◆ Set problem ◆
Reproduce the lines below word for word, from the first one through the line containing "pyautogui.click(x=88, y=206)", inclusive.

◆ Input data ◆
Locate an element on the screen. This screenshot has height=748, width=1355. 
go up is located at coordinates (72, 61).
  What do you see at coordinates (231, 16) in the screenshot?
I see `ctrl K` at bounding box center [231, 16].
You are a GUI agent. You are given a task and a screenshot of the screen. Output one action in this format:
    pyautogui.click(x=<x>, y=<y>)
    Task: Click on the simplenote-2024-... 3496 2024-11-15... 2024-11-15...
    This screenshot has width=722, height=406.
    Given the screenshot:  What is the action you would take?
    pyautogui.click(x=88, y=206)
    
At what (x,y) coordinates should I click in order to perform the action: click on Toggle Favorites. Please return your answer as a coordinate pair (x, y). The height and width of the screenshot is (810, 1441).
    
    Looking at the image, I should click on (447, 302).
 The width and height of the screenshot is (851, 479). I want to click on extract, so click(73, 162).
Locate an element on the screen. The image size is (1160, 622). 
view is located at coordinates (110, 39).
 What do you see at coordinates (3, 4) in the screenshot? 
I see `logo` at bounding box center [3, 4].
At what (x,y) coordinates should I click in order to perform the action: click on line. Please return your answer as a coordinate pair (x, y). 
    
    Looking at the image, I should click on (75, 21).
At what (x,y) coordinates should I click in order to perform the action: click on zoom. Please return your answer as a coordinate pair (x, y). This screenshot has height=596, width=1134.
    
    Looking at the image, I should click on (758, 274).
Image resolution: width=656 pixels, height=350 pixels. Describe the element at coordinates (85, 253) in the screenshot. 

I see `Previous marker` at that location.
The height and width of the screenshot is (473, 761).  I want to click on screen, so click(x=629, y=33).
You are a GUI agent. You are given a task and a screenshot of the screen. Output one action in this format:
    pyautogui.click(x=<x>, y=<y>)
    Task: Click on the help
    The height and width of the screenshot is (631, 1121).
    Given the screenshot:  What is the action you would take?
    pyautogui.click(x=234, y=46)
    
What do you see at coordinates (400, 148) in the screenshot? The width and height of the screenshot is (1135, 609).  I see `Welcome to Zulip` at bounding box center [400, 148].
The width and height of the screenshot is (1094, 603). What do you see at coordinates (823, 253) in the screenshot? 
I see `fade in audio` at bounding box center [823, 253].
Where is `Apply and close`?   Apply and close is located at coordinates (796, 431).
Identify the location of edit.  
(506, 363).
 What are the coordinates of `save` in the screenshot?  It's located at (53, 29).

◆ Answer to the exercise ◆
Locate an element on the screen. This screenshot has height=748, width=1355. 
go up is located at coordinates (72, 61).
  What do you see at coordinates (231, 16) in the screenshot?
I see `ctrl K` at bounding box center [231, 16].
You are a GUI agent. You are given a task and a screenshot of the screen. Output one action in this format:
    pyautogui.click(x=<x>, y=<y>)
    Task: Click on the simplenote-2024-... 3496 2024-11-15... 2024-11-15...
    This screenshot has width=722, height=406.
    Given the screenshot:  What is the action you would take?
    pyautogui.click(x=88, y=206)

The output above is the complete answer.